FRAGMENTO DE ORIGEN =>
##############################

Con independencia de la moda de turno entre los expertos, nuestra realidad es profundamente adultocéntrica. Nuestro mundo no está hecho a la medida de los niños, ni de los viejos, ni de quienes no disfrutan de buena salud. Nominalmente se ensalza y defiende la infancia. Pero las largas jornadas laborales y los bajos salarios inclinan la balanza hacia una crianza que adiestre a los niños para reducir su impacto en la vida adulta.

Sin embargo, en el plano ideológico las cosas están cambiando, y muy rápido. En su libro Bésame mucho, de 2003, el pediatra Carlos González, el principal representante de las corrientes niñocéntricas en nuestro país, señalaba la coexistencia de los dos tipos de expertos a los que yo he hecho referencia y afirmaba:

 

Los padres jóvenes e inexpertos, público habitual de los libros de puericultura, pueden encontrar obras de las dos tendencias: libros sobre cómo tratar a los niños con cariño o sobre cómo aplastarlos. Los últimos, por desgracia, son mucho más abundantes, por eso me he decidido a escribir este, un libro en defensa de los niños.

##############################

MATERIAL DE ORIGEN =>
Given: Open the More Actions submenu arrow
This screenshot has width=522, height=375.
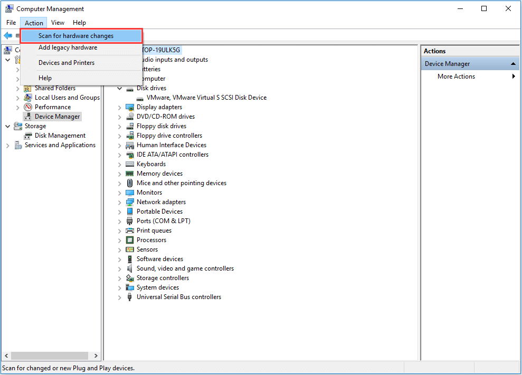Looking at the screenshot, I should [x=512, y=76].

##############################

TAREA => Reproduce sin ningún cambio la parte del fragmento sobre la crianza que se abre con las palabras que contienen "Sin embargo, en" y se cierra con "de los niños.".

RESPUESTA CORRECTA =>
Sin embargo, en el plano ideológico las cosas están cambiando, y muy rápido. En su libro Bésame mucho, de 2003, el pediatra Carlos González, el principal representante de las corrientes niñocéntricas en nuestro país, señalaba la coexistencia de los dos tipos de expertos a los que yo he hecho referencia y afirmaba:

 

Los padres jóvenes e inexpertos, público habitual de los libros de puericultura, pueden encontrar obras de las dos tendencias: libros sobre cómo tratar a los niños con cariño o sobre cómo aplastarlos. Los últimos, por desgracia, son mucho más abundantes, por eso me he decidido a escribir este, un libro en defensa de los niños.